This method was very useful for me because it helped me characterize the lithology of my study watersheds in a quantitative way, and then identify the dissimilarities between the lithological profiles of each watershed. The results from this exercise will advance my ability to compare hydrologic regime characteristics across coastal watersheds and the driving controls on such hydrological processes. For example, the dendrogram in Figure 2 shows that there are five watersheds with 100% sedimentary lithology and five watersheds with predominantly volcanic geology. Such statistics will help me stratify my study design and guide my flow regime analysis.

Watershed recession behavior as a function of watershed environmental variable

Question asked: How is the spatial pattern of watershed recession coefficients related to the spatial patterns of watershed elevation, soils, geology, basin area, and precipitation?

Name of the tool or approach used: To perform this analysis, I used recession analysis to quantify low flow metrics for 12 streams and rivers in the Oregon Coast Range. I classified the a and b recession coefficients using 2 different approaches in ArcGIS: equal interval and natural jenks. The resulting classifications are quite different.

Methods of procedure:

  1. Recession Analysis: the methods employed for the recession analysis are described in Exercise 1. For Exercise 2, I calculated recession coefficients for an additional seven sites in the Oregon Coast Range for a total of nine sites. Data for the present analysis was analyzed on the hourly timestep.
  2. Watershed Delineation: I delineated watersheds in ArcGIS based on each gaged pour point.
  3. Spatial data: I downloaded relevant spatial data from various geospatial databases including Oregon Geospatial Enterprise Office, USGS, USDA, and OSU PRISM Climate Group.
  4. Data Visualization and Classification: I used ArcGIS to visualize my spatial data and to classify the recession analysis results. I used two classification methods: equal interval and natural jenks. Both methods had 5 classes.
    1. Equal interval classification: classification categories using this method is calculated by dividing the range of data by the designated number of classes.
    2. Natural jenks classification: this is an optimization method of classification that minimizes variance within classes and maximizes variance between classes.
  5. The results of my classification were analyzed by visual comparison. That is comparison between the two classification methods, as well as how the results of each classification methods compared to the environmental variables across the watersheds.

### Written exercise A
Answer these questions about the watershed recession text, one answer per line:
(i) According to the dendrogram in Figure 2, how many watersheds have 100% sedimentary lithology?
(ii) On what timestep was the data for the present analysis analyzed?
(iii) How many classes did each classification method have?
### Written exercise B
Repeat the watershed recession text from "1. Recession Analysis: the" up to and including "the hourly timestep.".
### Written exercise C
Pick up the watershed recession text after its last sentence and keep writing it.
You will not need the lines that come after this text.

### Data lines
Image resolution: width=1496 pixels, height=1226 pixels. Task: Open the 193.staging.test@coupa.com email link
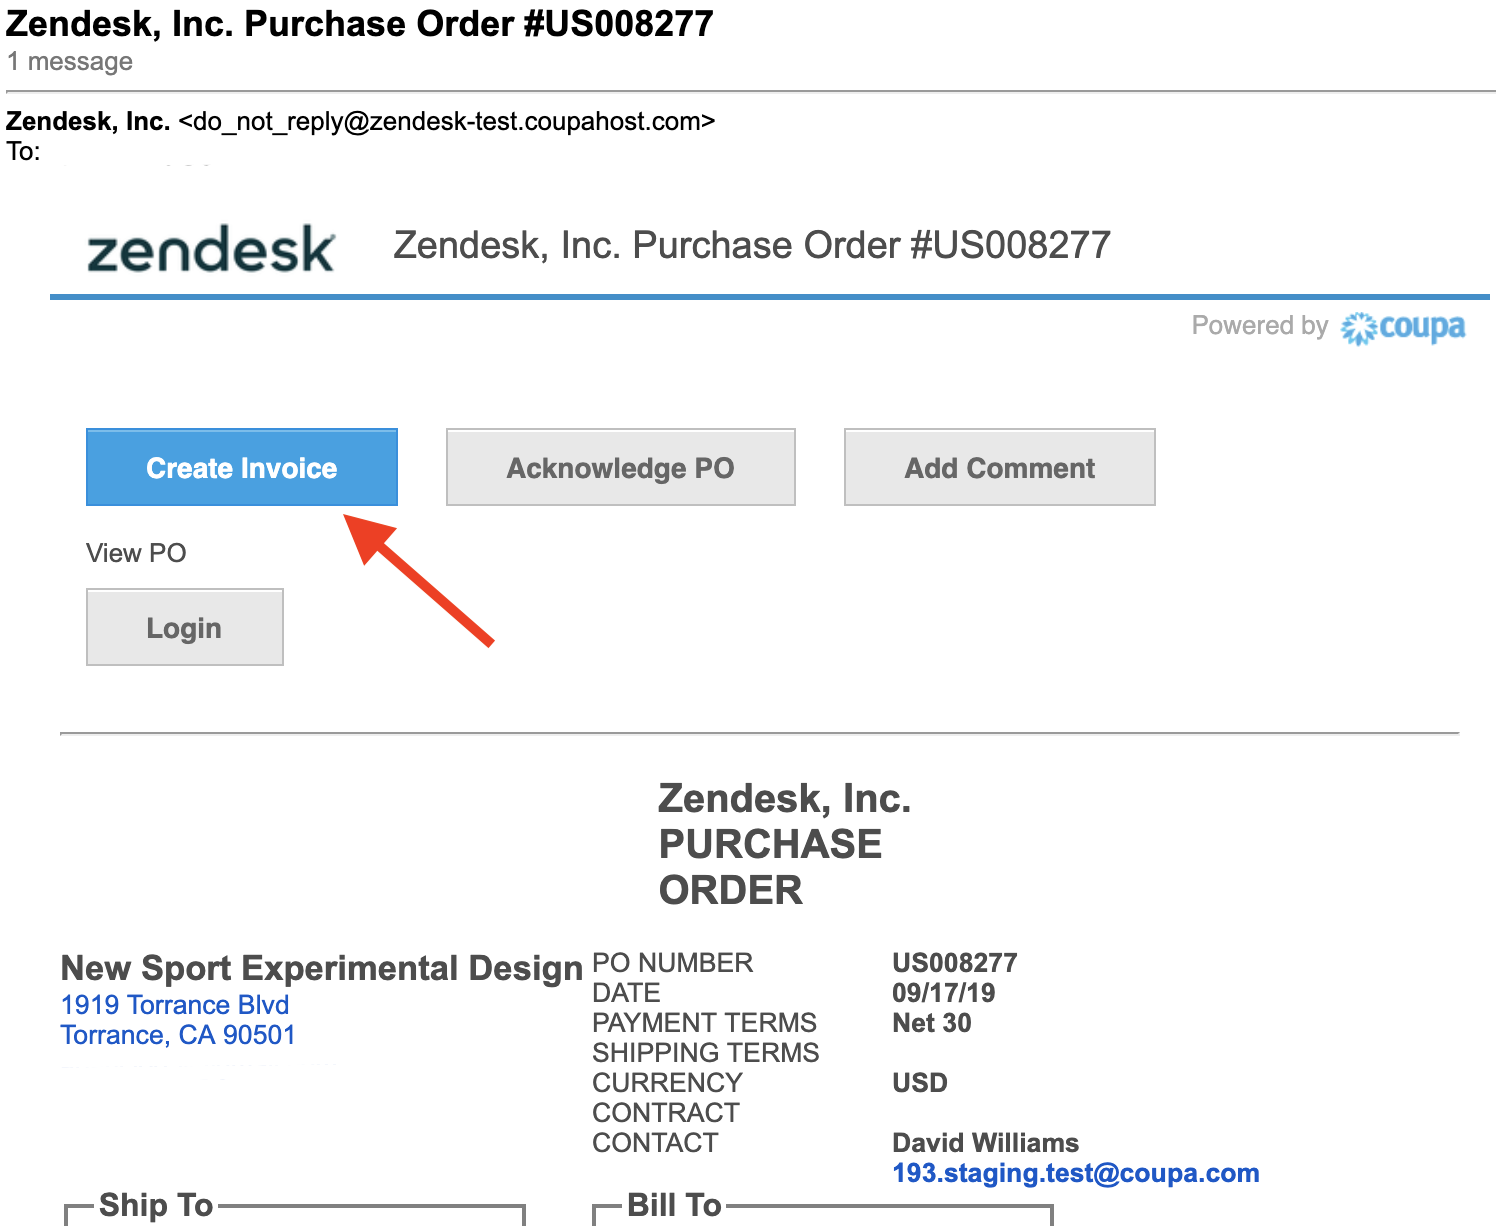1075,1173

### Exercise response A
(i) Five
(ii) Hourly
(iii) 5

### Exercise response B
1. Recession Analysis: the methods employed for the recession analysis are described in Exercise 1. For Exercise 2, I calculated recession coefficients for an additional seven sites in the Oregon Coast Range for a total of nine sites. Data for the present analysis was analyzed on the hourly timestep.

### Exercise response C
Results:

Results from this analysis demonstrate that the recession coefficient classification method influences the apparent spatial variability of recession metrics. The natural jenks method results in more spatial heterogeneity across the latitudinal gradient (Figure 1). The a and b recession coefficients seem to be related in the way that they vary across space, however coefficient b is slightly more variable than coefficient a. The equal interval classification method results in a more homogenous representation of both a and b coefficients (Figure 2). Coefficient a seems to be largely controlled by basin size using this method, which is apparent because the smallest basin that is in the class with high values. Coefficient b is more variable, and also seems to be controlled by basin area. Precipitation may also be a primary control. Overall, between the two classification methods, the Nehalem watershed (furthest north) and the Chetco watershed (furthest south) seem to demonstrate similar recession coefficients. The watersheds between the Chetco and the Nehalem, in general, demonstrate similar recession behavior.

Figure 1. Classification of recession coefficients using the natural jenks method in ArcGIS, compared to five environmental variables. Coefficient a is in the first panel and coefficient b is in the second panel.

Figure 2. Classification of recession coefficients using the equal interval method in ArcGIS, compared to five environmental variables. Coefficient a is in the first panel and coefficient b is in the second panel.

Critique of method:

This was a simple method of visual comparison across space, however it was quite useful for both: 1) considering the spatial patterns of watershed recession behavior, and 2) comparing classification methods and how they influence the outcome of the analysis. Because it is just a visual comparison, there are no quantifiable differences presented here, which will be important moving forward. Additionally, this was an important exercise to understand the mechanical steps necessary for making this comparison.

Recession Analysis in Two Coastal Basins

Research Question

The question that I asked for this exercise was: What is the spatial variability of the recession timescale at different flow rates in rain-dominated, coastal basins?

Approach

Stream flow regimes are generally defined by five components: magnitude, frequency, duration, timing, and rate of change (Poff et al., 1997). For the purposes of this exercise, I am investigating the rate of change (or “flashiness”) component of flow regime in two river systems in the Oregon Coast Range: the Nehalem and Alsea River watersheds. I am analyzing recession behavior in these two systems to quantify a rate of change metric. I used the recession curve method, largely developed by Brutsaert and Nieber (1977), and later built upon by Krakauer et al. (2011) among many others. Recession curves describe the rate at which streamflow recedes in various streamflow conditions. In more general terms, recession curves provide an indication of watershed storage and groundwater behavior.

Methods

To complete the recession analysis in the Nehalem and Alsea watersheds, I followed the following steps:

  1. Downloaded streamflow data for the available period of record in 1-hour observation intervals using the dataRetrieval and EGRET (both developed by the USGS) packages in R.
  2. The data were in cubic-feet-per-second (cfs) units, which I converted to unit discharge (mm/hour) using respective basin areas.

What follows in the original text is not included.